Our personal favorites from Jasper Hill
We hand selected each one of these unique artisan cheeses to give you an unforgettable flavor and texture experience! Add Farmhouse Crisps, made right here in Vermont, for an elegant cheese plate.
Our sampler includes:
- Spring Brook Farm Tarantaise , 8 oz.(avg.) Wedge - Aged over ten months to reach its peak flavor profile, the natural aging process produces a warm, caramel colored rind that seals in the complex flavor of this rich indulgence. Each 20 pound wheel benefits from live cultures on the rind, and over the course of the aging process each wheel is turned and washed at least 60 times. With no preservatives, synthetic flavors or waxes, Tarentaise is true to the natural flavors produced from raw cow milk.
- Blythdale Farm Vermont Brie , 8 oz.(avg.) Wedge - If you are looking for the type of French or Domestic Brie that is commonly available in your local super market, this is not it. From a single, lovingly cared for herd of 40 or so Jersey Cows located in Corinth Vermont comes the fresh, whole, slow pasteurized milk that is used to hand craft 7 oz. wheels of Vermont Brie. This soft cheese which is hand ladled at Blythedale Farm by owners, Tom and Becky Loftus is distinctive in texture and flavor. Vermont Brie is soft, mild and creamy, yet so different than mass produced brie. Vermont Brie from Blythedale Farm makes a perfect, interesting variety for sampling with friends along with other hand crafted Vermont cheese and your favorite beverage.
- Cabot Clothbound, 8 oz. (avg) Wedge -
Crafted one vat at a time and skillfully aged at The Cellars at Jasper Hill, Cabot English-Style clothbound is truly something special.
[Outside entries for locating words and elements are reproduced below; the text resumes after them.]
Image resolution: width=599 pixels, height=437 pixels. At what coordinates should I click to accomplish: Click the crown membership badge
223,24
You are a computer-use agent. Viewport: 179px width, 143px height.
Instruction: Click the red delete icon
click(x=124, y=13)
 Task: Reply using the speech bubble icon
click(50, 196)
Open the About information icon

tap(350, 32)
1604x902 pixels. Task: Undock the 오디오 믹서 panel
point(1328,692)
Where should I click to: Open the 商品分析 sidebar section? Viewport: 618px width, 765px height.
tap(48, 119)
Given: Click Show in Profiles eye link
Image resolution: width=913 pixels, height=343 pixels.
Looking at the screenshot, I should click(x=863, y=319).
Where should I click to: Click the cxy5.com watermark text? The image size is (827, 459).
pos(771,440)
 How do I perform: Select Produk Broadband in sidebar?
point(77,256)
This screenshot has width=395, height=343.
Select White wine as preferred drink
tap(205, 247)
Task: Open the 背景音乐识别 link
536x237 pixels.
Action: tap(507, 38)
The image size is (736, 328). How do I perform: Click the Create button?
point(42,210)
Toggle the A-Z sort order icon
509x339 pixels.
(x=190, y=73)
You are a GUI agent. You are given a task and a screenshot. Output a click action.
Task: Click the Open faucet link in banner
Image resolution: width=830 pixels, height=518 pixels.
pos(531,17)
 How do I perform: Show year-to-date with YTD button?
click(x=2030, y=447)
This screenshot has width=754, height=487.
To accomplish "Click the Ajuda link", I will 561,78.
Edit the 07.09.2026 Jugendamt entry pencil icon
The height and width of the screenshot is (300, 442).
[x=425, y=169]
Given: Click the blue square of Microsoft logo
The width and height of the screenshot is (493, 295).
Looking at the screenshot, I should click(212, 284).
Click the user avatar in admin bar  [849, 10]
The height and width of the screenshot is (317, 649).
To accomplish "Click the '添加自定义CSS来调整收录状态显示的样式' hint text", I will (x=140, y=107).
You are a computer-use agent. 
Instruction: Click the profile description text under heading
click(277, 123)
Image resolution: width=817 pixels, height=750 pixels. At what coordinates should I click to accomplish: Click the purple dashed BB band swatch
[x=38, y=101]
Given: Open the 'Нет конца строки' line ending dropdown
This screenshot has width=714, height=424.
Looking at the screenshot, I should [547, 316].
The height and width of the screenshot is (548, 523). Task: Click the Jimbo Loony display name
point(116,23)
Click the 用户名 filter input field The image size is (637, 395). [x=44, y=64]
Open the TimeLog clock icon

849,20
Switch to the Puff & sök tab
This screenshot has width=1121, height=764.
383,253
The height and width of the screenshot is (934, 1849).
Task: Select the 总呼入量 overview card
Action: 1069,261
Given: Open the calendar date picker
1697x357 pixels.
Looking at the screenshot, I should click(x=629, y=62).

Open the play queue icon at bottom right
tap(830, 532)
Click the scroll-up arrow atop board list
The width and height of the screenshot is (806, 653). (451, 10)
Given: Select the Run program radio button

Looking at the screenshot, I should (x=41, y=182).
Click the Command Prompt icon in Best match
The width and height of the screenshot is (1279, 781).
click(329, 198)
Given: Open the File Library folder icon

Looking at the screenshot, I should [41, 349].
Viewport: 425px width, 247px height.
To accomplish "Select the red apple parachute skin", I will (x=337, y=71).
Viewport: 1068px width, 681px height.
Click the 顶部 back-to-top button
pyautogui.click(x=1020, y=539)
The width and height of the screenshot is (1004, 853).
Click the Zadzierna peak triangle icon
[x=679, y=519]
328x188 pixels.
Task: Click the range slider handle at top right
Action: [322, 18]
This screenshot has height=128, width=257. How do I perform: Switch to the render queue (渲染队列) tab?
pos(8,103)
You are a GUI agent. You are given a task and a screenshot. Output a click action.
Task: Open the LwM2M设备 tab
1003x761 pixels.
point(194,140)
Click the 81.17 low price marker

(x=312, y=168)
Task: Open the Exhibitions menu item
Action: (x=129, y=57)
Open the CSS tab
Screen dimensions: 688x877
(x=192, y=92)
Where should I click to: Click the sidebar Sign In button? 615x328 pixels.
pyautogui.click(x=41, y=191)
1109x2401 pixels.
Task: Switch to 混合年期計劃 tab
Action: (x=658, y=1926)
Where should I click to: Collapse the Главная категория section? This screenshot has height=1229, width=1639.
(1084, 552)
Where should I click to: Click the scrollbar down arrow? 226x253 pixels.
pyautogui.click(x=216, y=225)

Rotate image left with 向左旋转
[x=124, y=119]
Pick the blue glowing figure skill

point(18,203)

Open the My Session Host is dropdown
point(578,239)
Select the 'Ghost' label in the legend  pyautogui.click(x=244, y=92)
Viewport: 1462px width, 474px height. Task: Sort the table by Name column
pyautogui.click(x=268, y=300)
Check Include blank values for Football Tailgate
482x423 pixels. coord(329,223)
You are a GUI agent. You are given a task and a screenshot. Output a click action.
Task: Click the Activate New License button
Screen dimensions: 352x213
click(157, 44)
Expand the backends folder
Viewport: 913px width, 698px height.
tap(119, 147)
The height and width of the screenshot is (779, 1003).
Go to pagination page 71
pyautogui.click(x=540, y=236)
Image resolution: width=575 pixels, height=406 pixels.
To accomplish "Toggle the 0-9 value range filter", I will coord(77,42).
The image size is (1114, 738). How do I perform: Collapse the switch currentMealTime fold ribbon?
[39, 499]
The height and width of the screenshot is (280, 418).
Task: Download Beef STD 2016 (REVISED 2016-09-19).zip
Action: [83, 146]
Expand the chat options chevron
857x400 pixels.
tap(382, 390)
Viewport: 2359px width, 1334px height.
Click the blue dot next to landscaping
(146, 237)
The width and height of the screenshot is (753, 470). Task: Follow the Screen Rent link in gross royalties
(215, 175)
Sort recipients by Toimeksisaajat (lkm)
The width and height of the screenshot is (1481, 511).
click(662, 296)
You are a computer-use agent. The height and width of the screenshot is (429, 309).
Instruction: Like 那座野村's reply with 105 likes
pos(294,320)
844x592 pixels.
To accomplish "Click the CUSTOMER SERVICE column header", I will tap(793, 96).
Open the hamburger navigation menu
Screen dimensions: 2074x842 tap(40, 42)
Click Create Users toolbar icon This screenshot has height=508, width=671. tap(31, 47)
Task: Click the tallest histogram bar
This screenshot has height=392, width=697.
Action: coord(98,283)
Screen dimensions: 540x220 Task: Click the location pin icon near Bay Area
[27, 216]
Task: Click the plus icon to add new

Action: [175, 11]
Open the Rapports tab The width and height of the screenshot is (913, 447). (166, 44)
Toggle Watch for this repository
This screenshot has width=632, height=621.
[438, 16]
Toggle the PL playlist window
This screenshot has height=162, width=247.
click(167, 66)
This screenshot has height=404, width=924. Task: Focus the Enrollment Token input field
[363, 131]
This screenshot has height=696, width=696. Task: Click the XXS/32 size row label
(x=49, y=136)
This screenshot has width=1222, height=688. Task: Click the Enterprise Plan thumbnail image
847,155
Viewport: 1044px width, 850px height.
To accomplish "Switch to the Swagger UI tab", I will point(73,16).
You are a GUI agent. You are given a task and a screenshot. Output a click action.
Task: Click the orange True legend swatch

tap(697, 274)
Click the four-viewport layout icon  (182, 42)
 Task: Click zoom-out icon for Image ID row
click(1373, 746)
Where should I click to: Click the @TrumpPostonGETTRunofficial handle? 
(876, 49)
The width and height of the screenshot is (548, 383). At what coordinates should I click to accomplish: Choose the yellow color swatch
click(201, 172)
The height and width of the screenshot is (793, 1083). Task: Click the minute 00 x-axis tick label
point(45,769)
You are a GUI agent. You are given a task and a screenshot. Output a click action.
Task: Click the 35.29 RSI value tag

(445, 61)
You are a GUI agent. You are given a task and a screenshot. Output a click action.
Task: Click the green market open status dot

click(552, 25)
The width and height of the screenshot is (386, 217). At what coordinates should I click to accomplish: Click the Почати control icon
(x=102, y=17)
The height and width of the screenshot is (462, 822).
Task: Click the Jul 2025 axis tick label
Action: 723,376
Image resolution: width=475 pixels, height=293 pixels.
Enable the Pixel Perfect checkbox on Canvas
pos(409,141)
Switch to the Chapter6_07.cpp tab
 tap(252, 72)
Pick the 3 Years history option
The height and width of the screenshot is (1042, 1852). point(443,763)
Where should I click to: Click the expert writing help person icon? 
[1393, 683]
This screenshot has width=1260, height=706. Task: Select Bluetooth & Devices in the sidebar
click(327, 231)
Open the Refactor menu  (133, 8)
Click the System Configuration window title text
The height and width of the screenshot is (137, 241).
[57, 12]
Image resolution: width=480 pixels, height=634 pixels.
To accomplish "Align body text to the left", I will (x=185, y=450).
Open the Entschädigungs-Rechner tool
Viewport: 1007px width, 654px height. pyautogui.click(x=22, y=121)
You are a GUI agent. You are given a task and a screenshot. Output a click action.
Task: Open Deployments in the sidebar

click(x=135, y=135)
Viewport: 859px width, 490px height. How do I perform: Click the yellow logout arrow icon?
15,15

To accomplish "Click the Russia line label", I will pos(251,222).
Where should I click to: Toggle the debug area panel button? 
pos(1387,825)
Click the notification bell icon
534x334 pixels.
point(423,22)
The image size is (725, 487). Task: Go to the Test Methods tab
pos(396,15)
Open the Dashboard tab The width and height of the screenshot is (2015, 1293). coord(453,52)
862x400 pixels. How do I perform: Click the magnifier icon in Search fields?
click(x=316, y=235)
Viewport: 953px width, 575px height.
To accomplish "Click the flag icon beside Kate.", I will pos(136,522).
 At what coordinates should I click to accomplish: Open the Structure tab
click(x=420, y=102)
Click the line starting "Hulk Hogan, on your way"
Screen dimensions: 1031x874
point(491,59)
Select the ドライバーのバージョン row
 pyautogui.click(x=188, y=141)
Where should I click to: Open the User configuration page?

A handsome natural-rinded traditional cheddar, Cabot Clothbound is bandaged with muslin and skillfully aged a minimum of 10 months. With all the characteristic feel of an English-style cheddar, the flavor profile is at once sweet, savory, nutty, and tangy. With a smooth, slightly crumbly texture and perfect flavor balance, this cheese is pleasing to connoisseurs who enjoy a bit of bite, and those more tentative cheese tasters.